DPO: Direct Preference Optimization - A reference implementation for training language models using preference data without an explicit reward model.
## Understanding DPO
DPO (Direct Preference Optimization) is a method for training language models using preference data without the need for an explicit reward model. It relies on contrastive samples (chosen vs. rejected) from preference data to fine-tune the policy model, particularly excelling in language model alignment tasks.
## Key Features of the DPO Project
The DPO project includes the following key features:
- Support for original DPO, "conservative" DPO, and IPO.
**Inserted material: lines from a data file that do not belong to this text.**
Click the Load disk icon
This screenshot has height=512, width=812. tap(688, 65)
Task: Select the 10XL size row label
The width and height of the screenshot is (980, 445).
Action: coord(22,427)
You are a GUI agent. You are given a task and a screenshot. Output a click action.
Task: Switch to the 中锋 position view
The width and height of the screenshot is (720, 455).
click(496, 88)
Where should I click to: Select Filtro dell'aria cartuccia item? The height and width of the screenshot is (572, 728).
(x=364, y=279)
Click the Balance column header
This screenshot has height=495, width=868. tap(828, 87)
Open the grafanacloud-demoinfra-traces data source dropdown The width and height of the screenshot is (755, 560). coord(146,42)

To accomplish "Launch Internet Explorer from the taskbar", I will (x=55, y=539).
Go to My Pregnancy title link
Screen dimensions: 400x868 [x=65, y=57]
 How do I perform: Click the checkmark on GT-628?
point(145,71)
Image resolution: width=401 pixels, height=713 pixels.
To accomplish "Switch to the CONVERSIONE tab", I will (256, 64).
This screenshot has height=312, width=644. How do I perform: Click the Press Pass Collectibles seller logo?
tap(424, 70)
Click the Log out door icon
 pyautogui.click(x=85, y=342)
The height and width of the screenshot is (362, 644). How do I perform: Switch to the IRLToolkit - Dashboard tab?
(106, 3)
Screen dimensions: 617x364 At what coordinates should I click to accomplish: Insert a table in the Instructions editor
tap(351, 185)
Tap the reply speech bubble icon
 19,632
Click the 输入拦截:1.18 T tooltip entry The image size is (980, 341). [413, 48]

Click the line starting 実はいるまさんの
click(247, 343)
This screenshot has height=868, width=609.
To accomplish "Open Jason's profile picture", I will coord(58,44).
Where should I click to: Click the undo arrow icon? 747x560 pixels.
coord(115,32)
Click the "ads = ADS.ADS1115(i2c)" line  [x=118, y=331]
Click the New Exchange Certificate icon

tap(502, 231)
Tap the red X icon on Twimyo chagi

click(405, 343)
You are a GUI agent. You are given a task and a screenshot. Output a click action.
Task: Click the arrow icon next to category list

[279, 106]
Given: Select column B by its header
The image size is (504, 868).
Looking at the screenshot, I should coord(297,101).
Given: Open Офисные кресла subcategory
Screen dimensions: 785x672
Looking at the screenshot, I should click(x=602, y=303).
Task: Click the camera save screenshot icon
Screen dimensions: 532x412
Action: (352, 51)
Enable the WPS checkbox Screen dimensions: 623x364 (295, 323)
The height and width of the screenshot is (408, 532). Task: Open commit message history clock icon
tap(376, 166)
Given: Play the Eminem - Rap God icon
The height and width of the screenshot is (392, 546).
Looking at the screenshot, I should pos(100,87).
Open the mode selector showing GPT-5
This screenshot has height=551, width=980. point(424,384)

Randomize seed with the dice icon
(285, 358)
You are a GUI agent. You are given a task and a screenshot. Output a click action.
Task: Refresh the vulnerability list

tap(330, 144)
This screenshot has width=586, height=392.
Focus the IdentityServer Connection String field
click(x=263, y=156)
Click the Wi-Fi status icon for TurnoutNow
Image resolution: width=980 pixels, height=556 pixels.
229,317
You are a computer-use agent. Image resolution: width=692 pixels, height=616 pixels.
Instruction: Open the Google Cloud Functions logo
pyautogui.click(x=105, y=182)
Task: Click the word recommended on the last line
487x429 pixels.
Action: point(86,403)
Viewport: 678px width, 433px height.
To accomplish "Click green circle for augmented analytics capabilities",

- A two-stage training pipeline involving supervised fine-tuning (SFT) followed by preference learning.
- Multi-GPU support with BasicTrainer, FSDPTrainer, and TensorParallelTrainer.
- Accelerated training through mixed precision (bfloat16) and activation checkpointing.
## Functionality of the DPO Project
The DPO project provides the following functionality:
- `train.py`: The main entry script for SFT or DPO training with a command-line interface.
- `trainers.py`: Implementation of trainer classes supporting multi-GPU logic.
- `utils.py`: Utility functions shared across multiple files.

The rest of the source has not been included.